- _Brief_:
Begin at the top of the entries below and write out every line through the one containing "Solar Panels (530, 1903)", excluding pictures.
Content starts
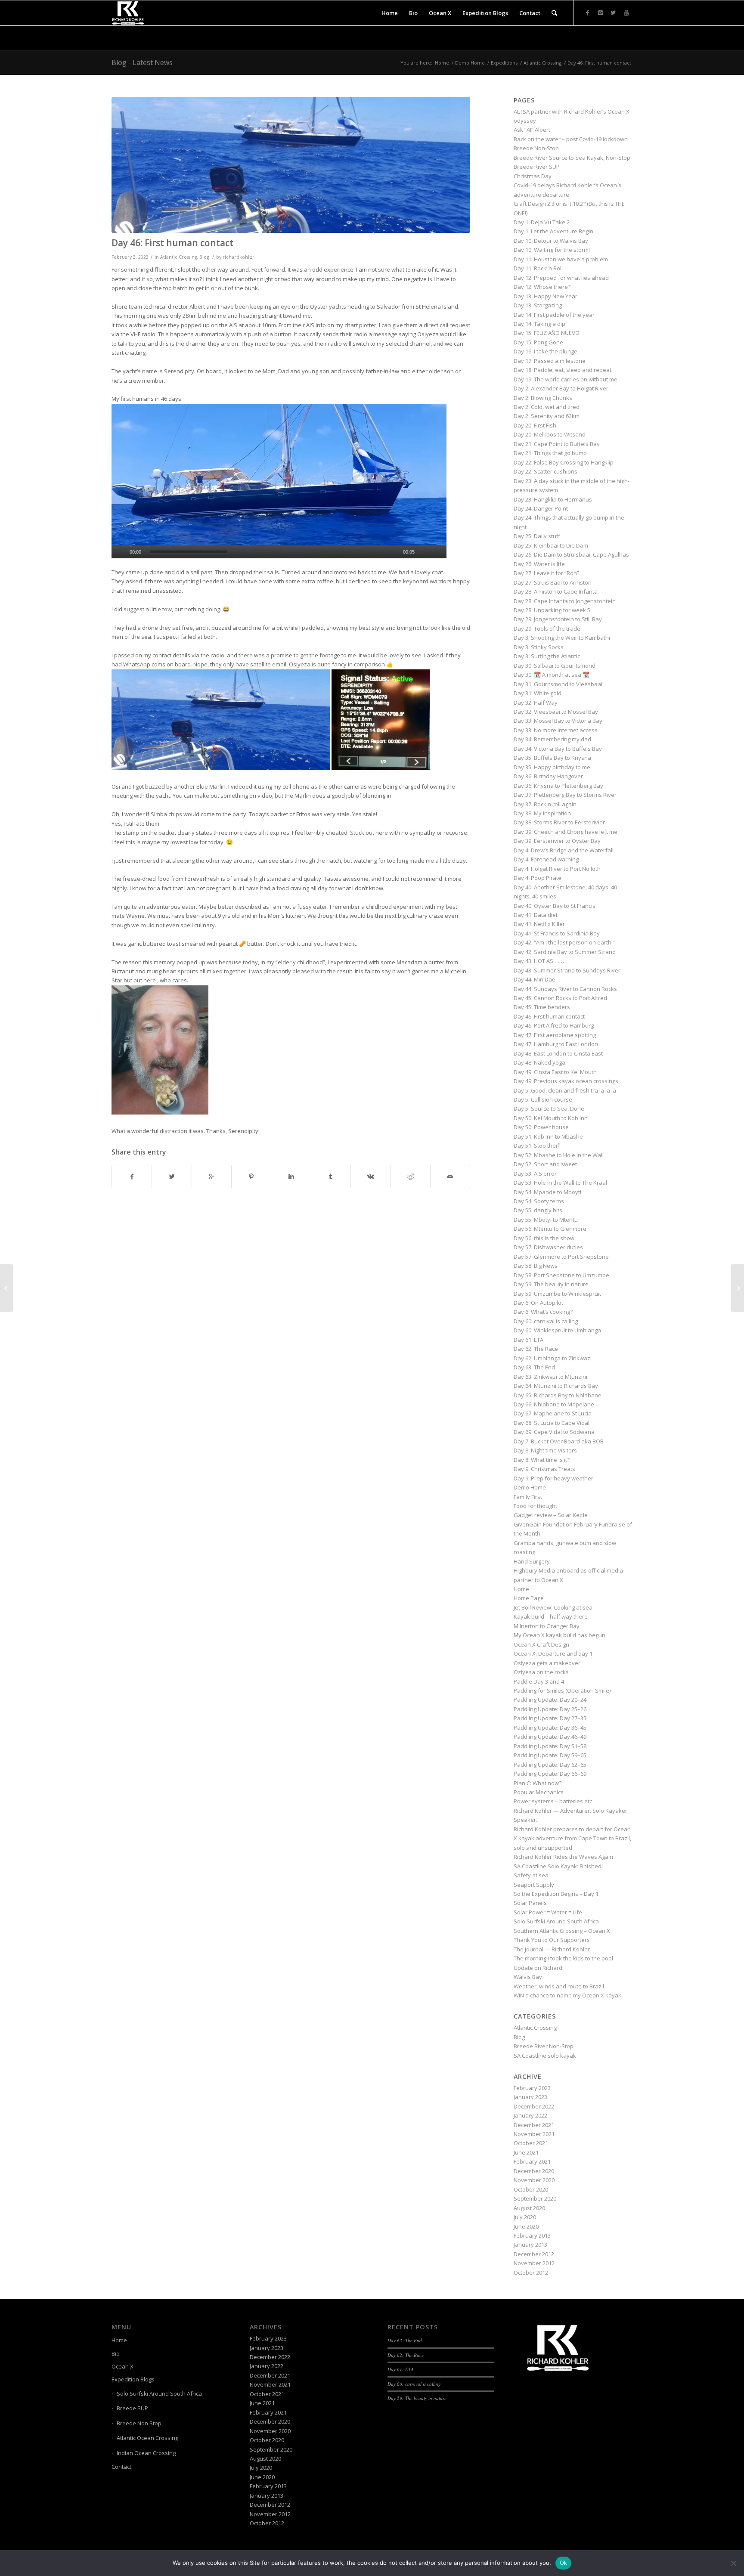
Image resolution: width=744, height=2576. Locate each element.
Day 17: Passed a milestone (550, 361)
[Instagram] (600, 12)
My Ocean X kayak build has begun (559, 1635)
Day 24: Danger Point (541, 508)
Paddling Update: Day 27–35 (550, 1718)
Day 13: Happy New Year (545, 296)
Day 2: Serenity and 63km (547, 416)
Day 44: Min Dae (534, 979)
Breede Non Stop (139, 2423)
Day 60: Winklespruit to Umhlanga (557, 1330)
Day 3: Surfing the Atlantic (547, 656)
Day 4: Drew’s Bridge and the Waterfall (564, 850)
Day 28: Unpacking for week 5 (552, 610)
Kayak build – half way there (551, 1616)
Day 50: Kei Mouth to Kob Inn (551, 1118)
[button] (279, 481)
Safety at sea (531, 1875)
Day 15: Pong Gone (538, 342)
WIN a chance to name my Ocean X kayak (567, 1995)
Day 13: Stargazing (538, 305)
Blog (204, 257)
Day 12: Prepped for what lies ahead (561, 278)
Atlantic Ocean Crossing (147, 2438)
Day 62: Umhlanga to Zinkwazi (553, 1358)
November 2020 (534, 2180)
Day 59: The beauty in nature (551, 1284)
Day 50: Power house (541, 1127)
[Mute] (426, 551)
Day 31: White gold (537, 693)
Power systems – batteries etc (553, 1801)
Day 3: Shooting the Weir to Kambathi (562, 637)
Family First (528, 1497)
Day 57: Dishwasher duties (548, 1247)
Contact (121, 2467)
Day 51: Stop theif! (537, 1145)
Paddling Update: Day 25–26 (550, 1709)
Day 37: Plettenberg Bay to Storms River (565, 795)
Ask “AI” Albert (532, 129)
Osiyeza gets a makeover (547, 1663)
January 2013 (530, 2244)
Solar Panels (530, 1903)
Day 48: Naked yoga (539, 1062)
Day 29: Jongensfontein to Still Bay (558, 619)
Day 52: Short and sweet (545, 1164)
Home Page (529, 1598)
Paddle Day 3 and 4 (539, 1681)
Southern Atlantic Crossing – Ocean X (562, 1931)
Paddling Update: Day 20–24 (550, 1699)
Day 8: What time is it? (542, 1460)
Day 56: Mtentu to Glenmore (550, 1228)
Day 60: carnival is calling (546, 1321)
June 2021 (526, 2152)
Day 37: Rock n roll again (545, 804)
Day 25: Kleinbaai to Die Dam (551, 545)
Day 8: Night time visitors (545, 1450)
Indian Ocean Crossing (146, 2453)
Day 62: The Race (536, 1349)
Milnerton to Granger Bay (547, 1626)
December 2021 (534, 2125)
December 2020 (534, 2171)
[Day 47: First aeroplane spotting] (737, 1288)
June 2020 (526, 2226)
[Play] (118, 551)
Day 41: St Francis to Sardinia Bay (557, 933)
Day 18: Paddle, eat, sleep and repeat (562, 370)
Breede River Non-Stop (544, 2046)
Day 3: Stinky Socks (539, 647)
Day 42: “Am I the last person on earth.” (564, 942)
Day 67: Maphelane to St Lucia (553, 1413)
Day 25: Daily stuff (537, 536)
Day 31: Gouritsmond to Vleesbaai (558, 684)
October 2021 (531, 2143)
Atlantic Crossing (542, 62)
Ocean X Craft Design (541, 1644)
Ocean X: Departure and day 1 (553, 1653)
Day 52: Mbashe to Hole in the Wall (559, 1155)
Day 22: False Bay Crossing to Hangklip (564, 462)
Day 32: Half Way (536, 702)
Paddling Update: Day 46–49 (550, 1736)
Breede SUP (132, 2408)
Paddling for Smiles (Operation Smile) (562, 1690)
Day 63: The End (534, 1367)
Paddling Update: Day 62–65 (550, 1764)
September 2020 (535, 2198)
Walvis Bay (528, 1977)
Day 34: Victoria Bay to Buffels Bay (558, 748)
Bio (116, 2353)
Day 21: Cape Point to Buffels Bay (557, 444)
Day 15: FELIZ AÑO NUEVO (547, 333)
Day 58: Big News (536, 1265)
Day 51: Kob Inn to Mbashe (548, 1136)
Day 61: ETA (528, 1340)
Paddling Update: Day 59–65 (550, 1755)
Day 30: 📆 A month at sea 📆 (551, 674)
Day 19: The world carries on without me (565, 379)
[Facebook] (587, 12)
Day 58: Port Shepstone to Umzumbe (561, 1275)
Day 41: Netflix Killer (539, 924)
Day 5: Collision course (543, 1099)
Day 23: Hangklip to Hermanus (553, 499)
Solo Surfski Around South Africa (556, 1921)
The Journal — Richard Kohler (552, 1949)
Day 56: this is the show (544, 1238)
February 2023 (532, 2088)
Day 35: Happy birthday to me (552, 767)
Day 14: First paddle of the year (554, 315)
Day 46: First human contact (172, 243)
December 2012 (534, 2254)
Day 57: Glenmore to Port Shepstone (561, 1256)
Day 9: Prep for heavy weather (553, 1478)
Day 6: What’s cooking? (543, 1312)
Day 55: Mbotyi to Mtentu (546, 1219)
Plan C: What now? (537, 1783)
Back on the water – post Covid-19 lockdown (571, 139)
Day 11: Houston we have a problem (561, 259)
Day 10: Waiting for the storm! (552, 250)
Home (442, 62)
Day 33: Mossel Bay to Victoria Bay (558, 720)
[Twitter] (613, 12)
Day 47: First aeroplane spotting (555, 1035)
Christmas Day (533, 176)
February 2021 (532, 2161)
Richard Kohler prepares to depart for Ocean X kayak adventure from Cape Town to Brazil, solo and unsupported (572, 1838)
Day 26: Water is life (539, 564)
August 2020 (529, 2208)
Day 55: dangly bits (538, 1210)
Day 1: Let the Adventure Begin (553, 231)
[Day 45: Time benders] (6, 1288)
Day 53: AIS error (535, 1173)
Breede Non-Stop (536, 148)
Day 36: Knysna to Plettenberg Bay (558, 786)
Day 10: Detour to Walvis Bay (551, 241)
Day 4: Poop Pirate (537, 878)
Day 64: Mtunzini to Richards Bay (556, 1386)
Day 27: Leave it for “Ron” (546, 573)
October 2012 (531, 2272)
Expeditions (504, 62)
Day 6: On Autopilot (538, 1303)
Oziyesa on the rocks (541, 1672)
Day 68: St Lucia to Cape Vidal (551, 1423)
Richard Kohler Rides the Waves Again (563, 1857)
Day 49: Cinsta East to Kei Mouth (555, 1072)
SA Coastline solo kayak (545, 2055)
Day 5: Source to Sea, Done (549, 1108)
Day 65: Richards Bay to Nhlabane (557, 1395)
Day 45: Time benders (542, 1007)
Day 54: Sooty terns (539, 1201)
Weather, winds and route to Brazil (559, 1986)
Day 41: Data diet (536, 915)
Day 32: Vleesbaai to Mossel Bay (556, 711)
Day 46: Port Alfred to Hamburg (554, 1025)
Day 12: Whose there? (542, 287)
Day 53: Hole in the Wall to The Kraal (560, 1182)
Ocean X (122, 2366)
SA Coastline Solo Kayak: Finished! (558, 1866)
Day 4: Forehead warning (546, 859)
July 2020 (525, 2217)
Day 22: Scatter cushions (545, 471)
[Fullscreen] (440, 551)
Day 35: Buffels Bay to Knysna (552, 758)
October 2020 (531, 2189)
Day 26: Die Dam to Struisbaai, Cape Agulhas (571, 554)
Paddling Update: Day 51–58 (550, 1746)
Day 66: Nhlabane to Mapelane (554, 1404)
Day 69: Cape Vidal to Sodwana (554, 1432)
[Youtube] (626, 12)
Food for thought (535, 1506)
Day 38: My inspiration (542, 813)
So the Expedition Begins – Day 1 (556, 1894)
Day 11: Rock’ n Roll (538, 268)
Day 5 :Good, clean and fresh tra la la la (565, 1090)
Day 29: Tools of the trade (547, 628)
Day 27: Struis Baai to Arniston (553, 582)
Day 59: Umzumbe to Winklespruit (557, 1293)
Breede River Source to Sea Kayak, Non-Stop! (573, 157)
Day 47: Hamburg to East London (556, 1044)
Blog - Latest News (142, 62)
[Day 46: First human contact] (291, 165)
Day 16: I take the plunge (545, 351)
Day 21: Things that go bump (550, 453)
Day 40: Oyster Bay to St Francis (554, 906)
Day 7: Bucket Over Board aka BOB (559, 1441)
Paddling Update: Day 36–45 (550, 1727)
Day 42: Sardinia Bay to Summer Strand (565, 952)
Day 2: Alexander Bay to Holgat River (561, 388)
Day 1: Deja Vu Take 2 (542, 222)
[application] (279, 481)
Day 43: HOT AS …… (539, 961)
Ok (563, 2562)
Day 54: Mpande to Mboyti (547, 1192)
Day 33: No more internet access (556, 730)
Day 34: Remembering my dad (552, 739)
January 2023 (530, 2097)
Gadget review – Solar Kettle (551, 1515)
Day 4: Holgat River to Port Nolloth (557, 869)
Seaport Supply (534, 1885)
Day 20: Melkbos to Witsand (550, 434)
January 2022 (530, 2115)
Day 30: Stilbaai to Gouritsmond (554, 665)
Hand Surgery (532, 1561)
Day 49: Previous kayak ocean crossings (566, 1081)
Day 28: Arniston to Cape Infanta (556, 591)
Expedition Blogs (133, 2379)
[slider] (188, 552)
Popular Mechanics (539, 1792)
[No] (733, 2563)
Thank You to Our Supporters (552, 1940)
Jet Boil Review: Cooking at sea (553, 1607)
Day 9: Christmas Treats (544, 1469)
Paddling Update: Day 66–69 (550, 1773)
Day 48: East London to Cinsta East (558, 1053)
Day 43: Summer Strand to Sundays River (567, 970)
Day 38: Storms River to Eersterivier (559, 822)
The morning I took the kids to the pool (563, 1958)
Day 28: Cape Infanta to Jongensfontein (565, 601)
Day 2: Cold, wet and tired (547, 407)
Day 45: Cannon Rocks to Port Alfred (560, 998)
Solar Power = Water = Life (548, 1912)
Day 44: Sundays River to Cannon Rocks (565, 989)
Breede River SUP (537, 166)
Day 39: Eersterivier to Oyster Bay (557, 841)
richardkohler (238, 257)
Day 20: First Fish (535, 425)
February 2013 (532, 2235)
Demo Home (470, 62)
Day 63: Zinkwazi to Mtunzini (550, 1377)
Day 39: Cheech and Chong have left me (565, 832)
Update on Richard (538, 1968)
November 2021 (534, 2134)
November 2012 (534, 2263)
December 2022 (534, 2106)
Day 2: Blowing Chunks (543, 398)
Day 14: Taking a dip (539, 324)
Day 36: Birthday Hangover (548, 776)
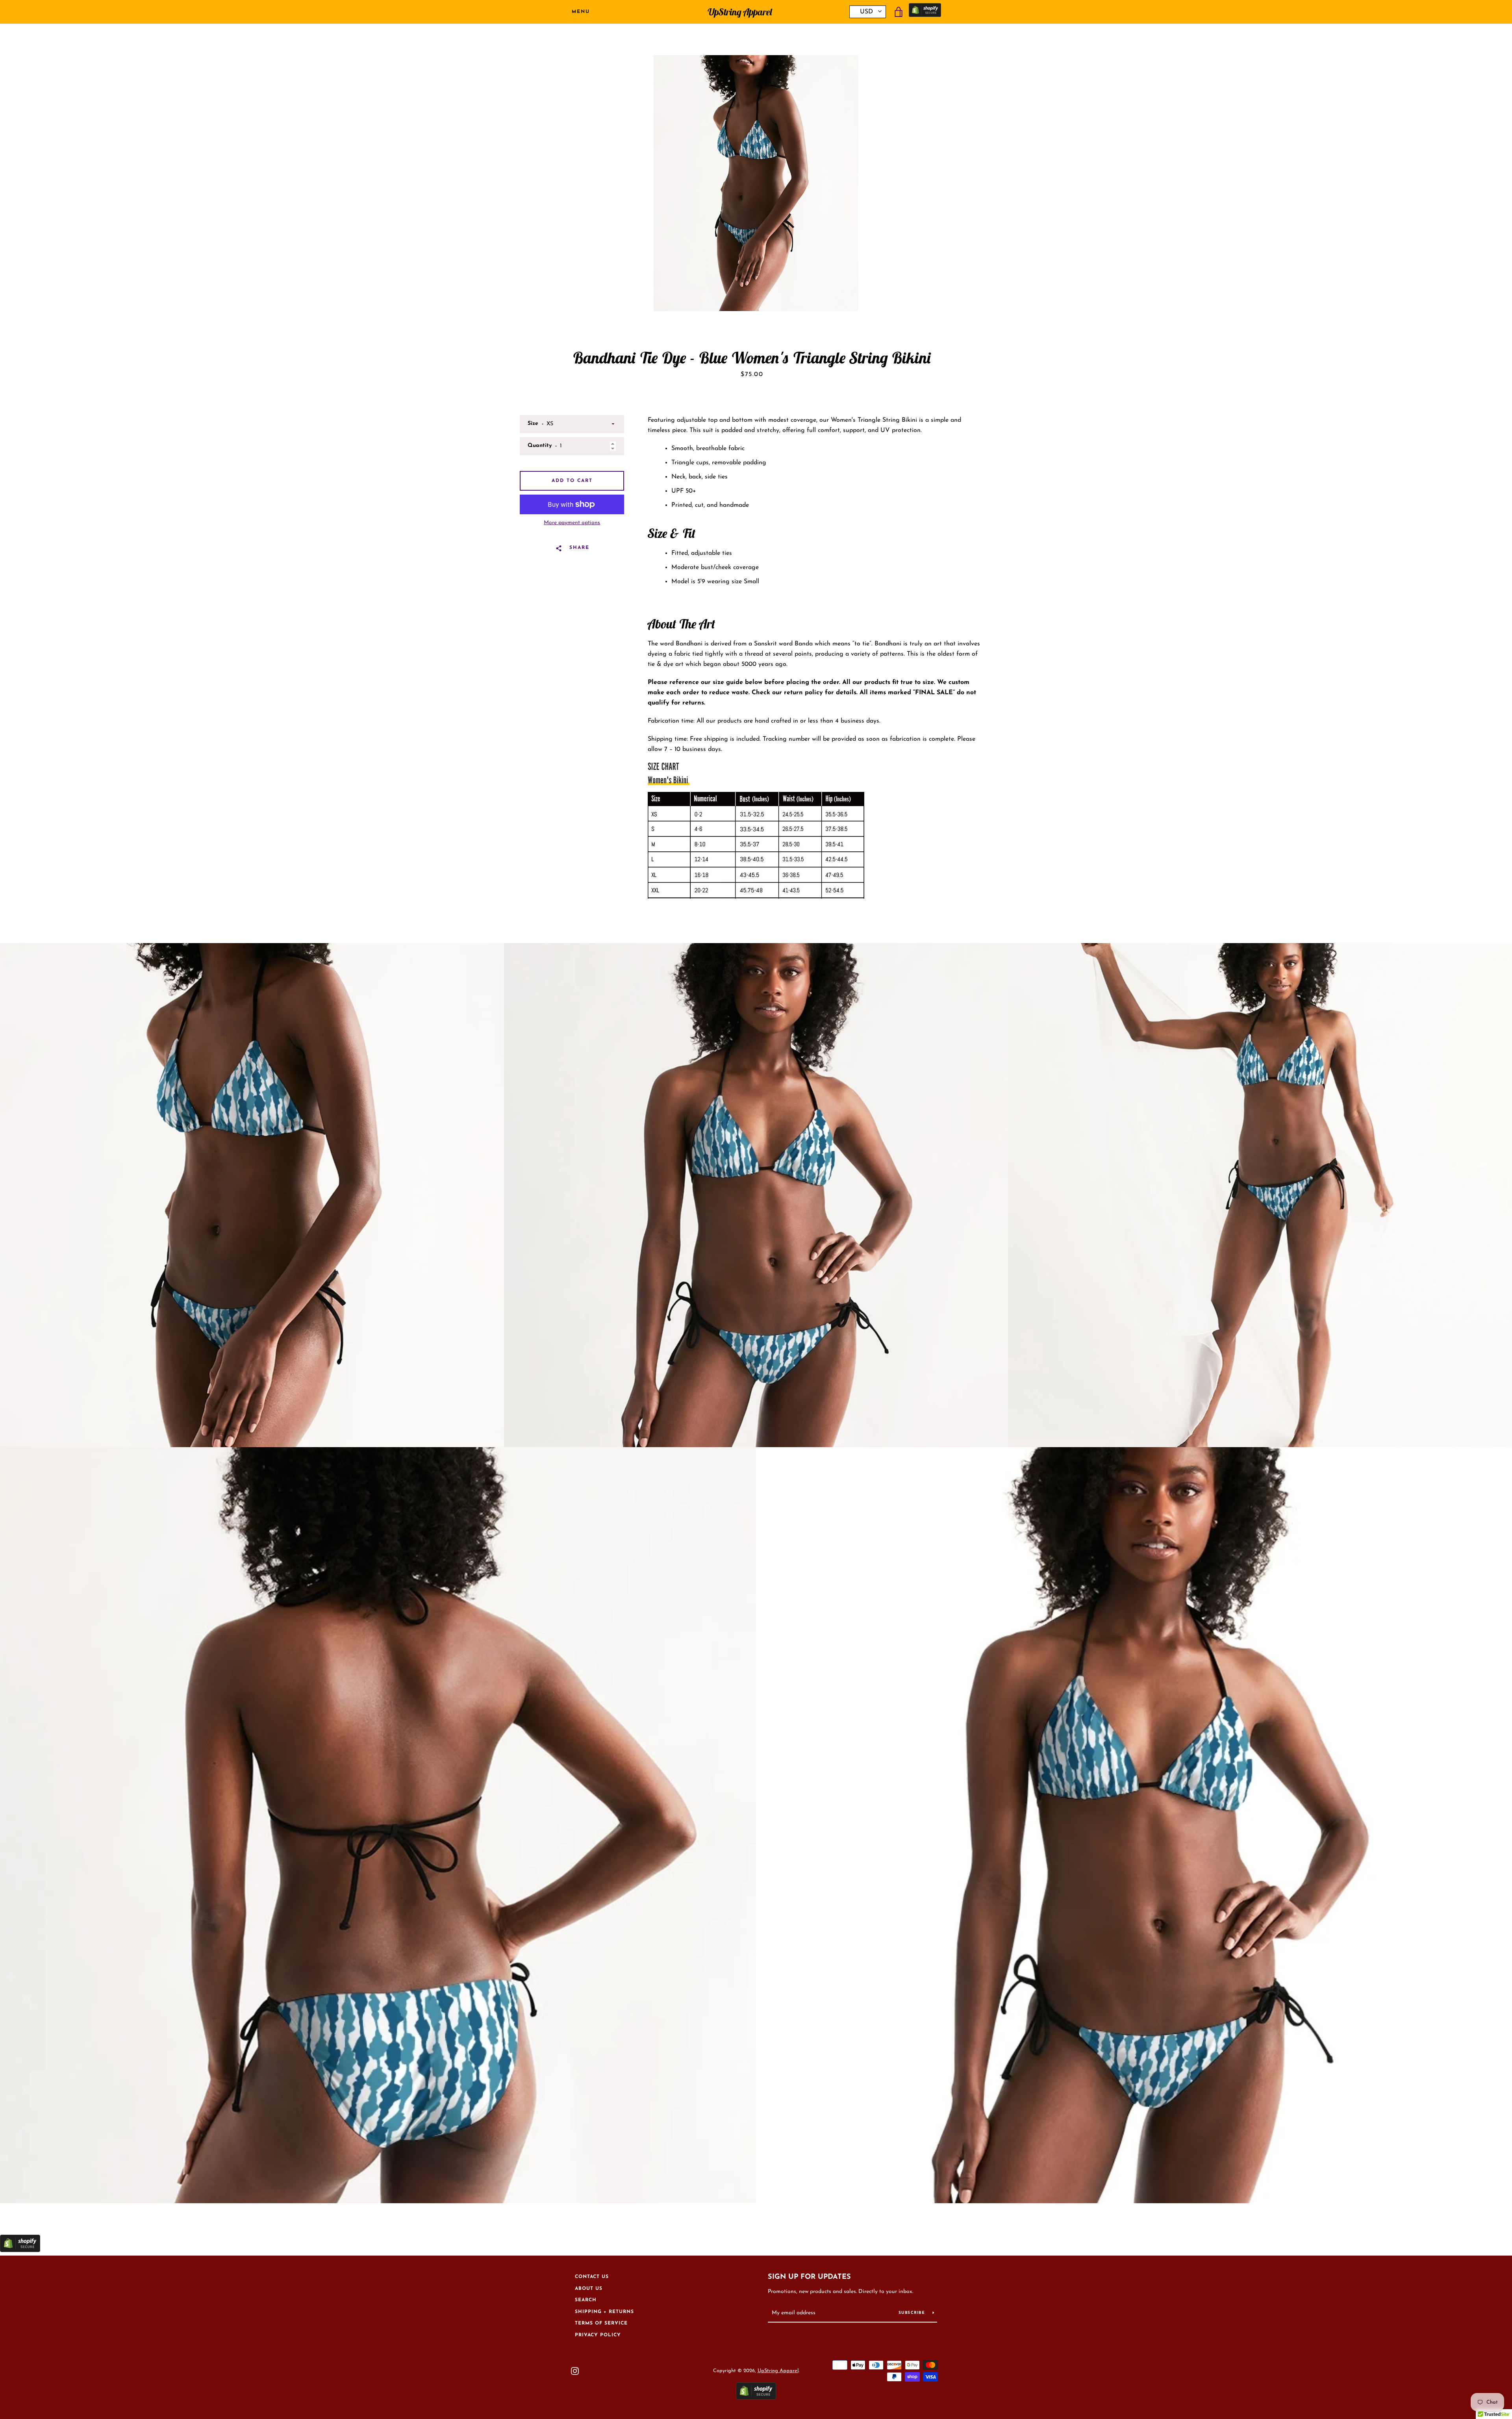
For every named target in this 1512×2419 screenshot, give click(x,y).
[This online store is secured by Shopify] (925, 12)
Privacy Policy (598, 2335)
Content ends
- _Answer to the exercise_:
Image resolution: width=744, height=2576. Locate each element.
Day 17: Passed a milestone (550, 361)
[Instagram] (600, 12)
My Ocean X kayak build has begun (559, 1635)
Day 24: Danger Point (541, 508)
Paddling Update: Day 27–35 (550, 1718)
Day 13: Happy New Year (545, 296)
Day 2: Serenity and 63km (547, 416)
Day 44: Min Dae (534, 979)
Breede Non Stop (139, 2423)
Day 60: Winklespruit to Umhlanga (557, 1330)
Day 3: Surfing the Atlantic (547, 656)
Day 4: Drew’s Bridge and the Waterfall (564, 850)
Day 28: Unpacking for week 5 (552, 610)
Kayak build – half way there (551, 1616)
Day 50: Kei Mouth to Kob Inn (551, 1118)
[button] (279, 481)
Safety at sea (531, 1875)
Day 15: Pong Gone (538, 342)
WIN a chance to name my Ocean X kayak (567, 1995)
Day 13: Stargazing (538, 305)
Blog (204, 257)
Day 12: Prepped for what lies ahead (561, 278)
Atlantic Ocean Crossing (147, 2438)
Day 62: Umhlanga to Zinkwazi (553, 1358)
November 2020 (534, 2180)
Day 59: The beauty in nature (551, 1284)
Day 50: Power house (541, 1127)
[Mute] (426, 551)
Day 31: White gold (537, 693)
Power systems – batteries etc (553, 1801)
Day 3: Shooting the Weir to Kambathi (562, 637)
Family First (528, 1497)
Day 57: Dishwasher duties (548, 1247)
Contact (121, 2467)
Day 51: Stop theif! (537, 1145)
Paddling Update: Day 25–26 (550, 1709)
Day 37: Plettenberg Bay to Storms River (565, 795)
Ask “AI” Albert (532, 129)
Osiyeza gets a makeover (547, 1663)
January 2013 (530, 2244)
Solar Panels (530, 1903)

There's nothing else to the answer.